The southern Carnatic, when it came into the possession of the British, was occupied by military chieftains called poligars, who ruled over the country, and held lands by doubtful tenures. They were unquestionably a disorderly race; and the country, by their incessant feuds and plunderings, was one continued scene of strife and violence. Under British rule they were reduced to order, and their forts and military establishments were destroyed.
See [India]: History. For the various applications of the name Carnatic see the Imperial Gazetteer of India (Oxford, 1908), s.v.; for the results of the latest researches in the early history of the country see V.A. Smith, Early History of India (2nd ed., Oxford, 1908), and Robert Sewell, A Forgotten Empire (Vijayanagar), (London, 1900).
[1] As a geographical term, Carnatic is not now applied to the district north of Pennar.
[2] The Pallavas are supposed by some authorities to be identical with the Pahlavas (Parthians of Persia), who, with the Sakas and Yayanas, settled in western India about a.d. 100. Mr Vincent Smith, however, who in the 1st edition (1904) of his Early History of India maintained this view, says in the 2nd edition (1908, p. 423) that “recent research does not support this hypothesis,” and that “it seems more likely that the Pallavas were a tribe, clan or caste which was formed in the northern part of the existing Madras Presidency.” The evidence points to their having been a race distinct from the Tamils.
CARNATION (Dianthus Caryophyllus, natural order Caryophyllaceae), a garden flower, a native of southern Europe, but occasionally found in an apparently wild state in England. It has long been held in high estimation for the beauty and the delightful fragrance of its blossoms. The varieties are numerous, and are ranged under three groups, called bizarres, flakes and picotees.

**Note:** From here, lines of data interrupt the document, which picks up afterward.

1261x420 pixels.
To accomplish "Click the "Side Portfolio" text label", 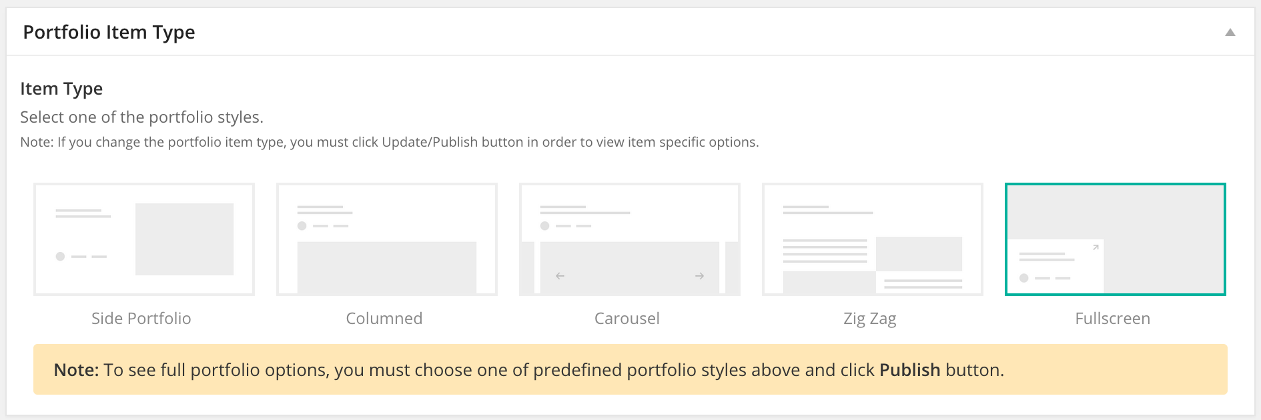I will click(x=141, y=319).
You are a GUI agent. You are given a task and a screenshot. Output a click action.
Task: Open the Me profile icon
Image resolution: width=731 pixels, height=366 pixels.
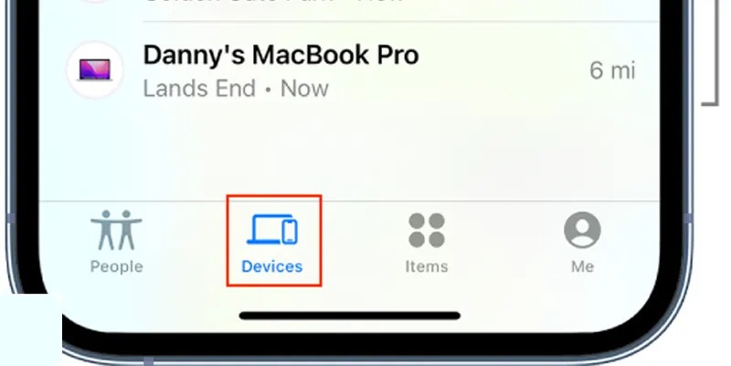click(x=582, y=230)
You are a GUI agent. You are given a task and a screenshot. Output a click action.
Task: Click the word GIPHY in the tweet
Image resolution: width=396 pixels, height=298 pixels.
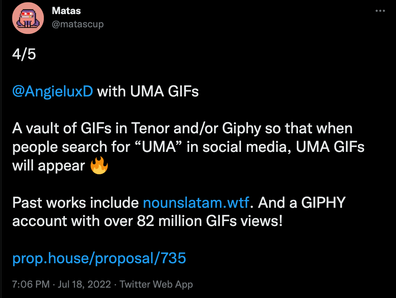click(x=323, y=203)
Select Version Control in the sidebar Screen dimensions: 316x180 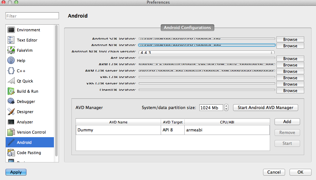(31, 132)
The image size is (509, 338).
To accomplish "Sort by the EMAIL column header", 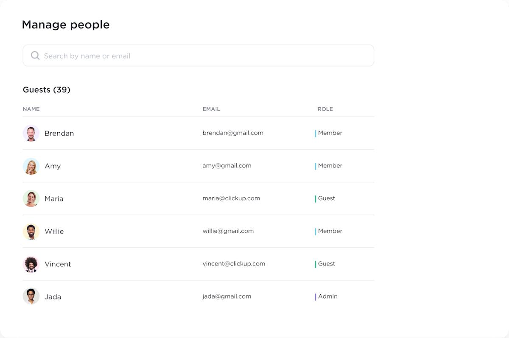I will (211, 109).
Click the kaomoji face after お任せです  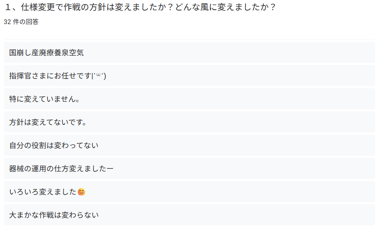coord(99,76)
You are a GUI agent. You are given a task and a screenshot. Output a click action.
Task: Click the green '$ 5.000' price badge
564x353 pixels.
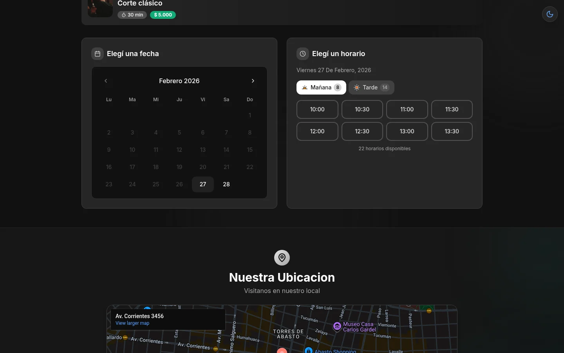(x=163, y=15)
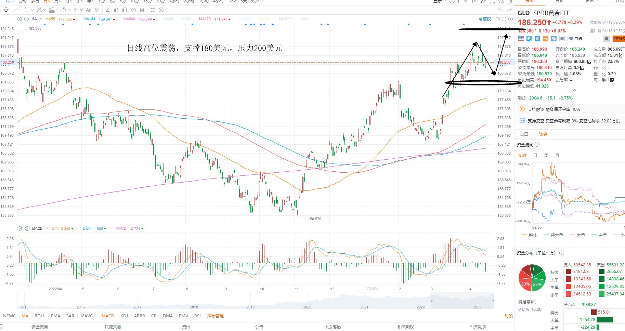Screen dimensions: 625x331
Task: Remove the MACD indicator with its X icon
Action: tap(27, 228)
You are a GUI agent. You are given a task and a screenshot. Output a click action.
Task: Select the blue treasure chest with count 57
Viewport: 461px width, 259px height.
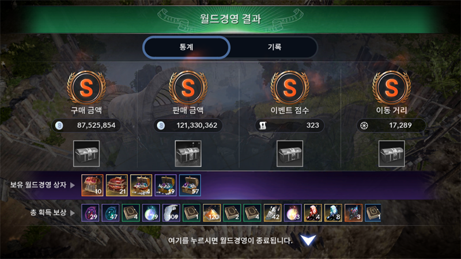click(x=190, y=185)
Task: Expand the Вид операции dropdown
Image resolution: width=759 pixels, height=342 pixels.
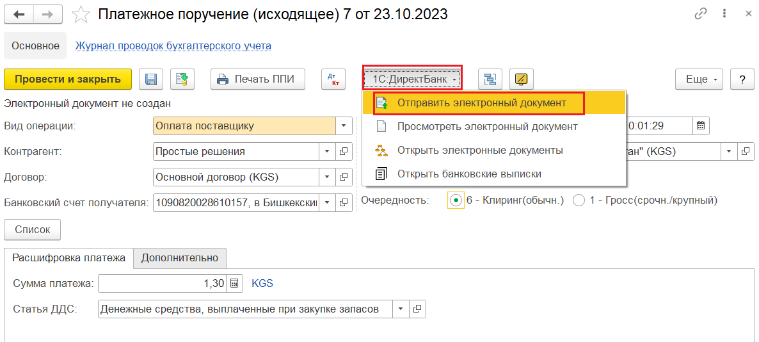Action: (344, 126)
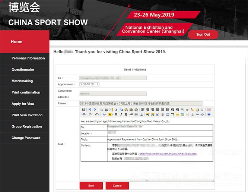The image size is (248, 192).
Task: Click the Redo icon in editor toolbar
Action: [x=95, y=110]
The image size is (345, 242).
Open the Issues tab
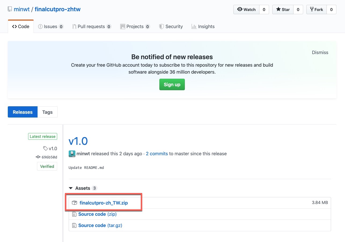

The last, from their distinctness of character, are now generally looked upon as if they were a different plant, whereas they are, in truth, but a seminal development from the carnation itself, their number and variety being entirely owing to the assiduous endeavours of the modern florist to vary and to improve them.
The true carnations, as distinguished from picotees, are those which have the colours arranged in longitudinal stripes or bars of variable width on each petal, the ground colour being white. The bizarres are those in which stripes of two distinct colours occur on the white ground, and it is on the purity of the white ground and the clearness and evenness of the striping that the technical merit of each variety rests. There are scarlet bizarres marked with scarlet and maroon, crimson bizarres marked with crimson and purple, and pink and purple bizarres marked with those two colours. The flakes have stripes of only one colour on the white ground; purple flakes are striped with purple, scarlet flakes with scarlet, and rose flakes with rose colour. The selfs, those showing one colour only, as white, yellow, crimson, purple, &c., are commonly called cloves.
The picotee has the petals laced instead of striped with a distinct colour; the subgroups are red-edged, purple-edged, rose-edged and scarlet-edged, all having white grounds; each group divides into two sections, the heavy-edged and the light-edged. In the heavy-edged the colour appears to be laid on in little touches, passing from the edge inwards, but so closely that they coalesce into one line of colour from 1⁄12 to 1⁄16 of an inch broad, and more or less feathered on the inner edge, the less feathered the better; the light-edged display only a fine edge, or “wire” edge, of colour on the white ground. Yellow picotees are a group of great beauty, but deficient in correct marking.
During the decade 1898-1908 a new American race of carnations became very popular with British growers. As the plants flower chiefly during the winter—from October till the end of March—they are known as “winter flowering” or “perpetual”; they are remarkable for the charming delicacy and colouring of the blossoms and for the length of the flower-stalks. This enables them to be used with great effect during the dullest months of the year for all kinds of floral decorations. These varieties are propagated by layers or cuttings or “pipings.”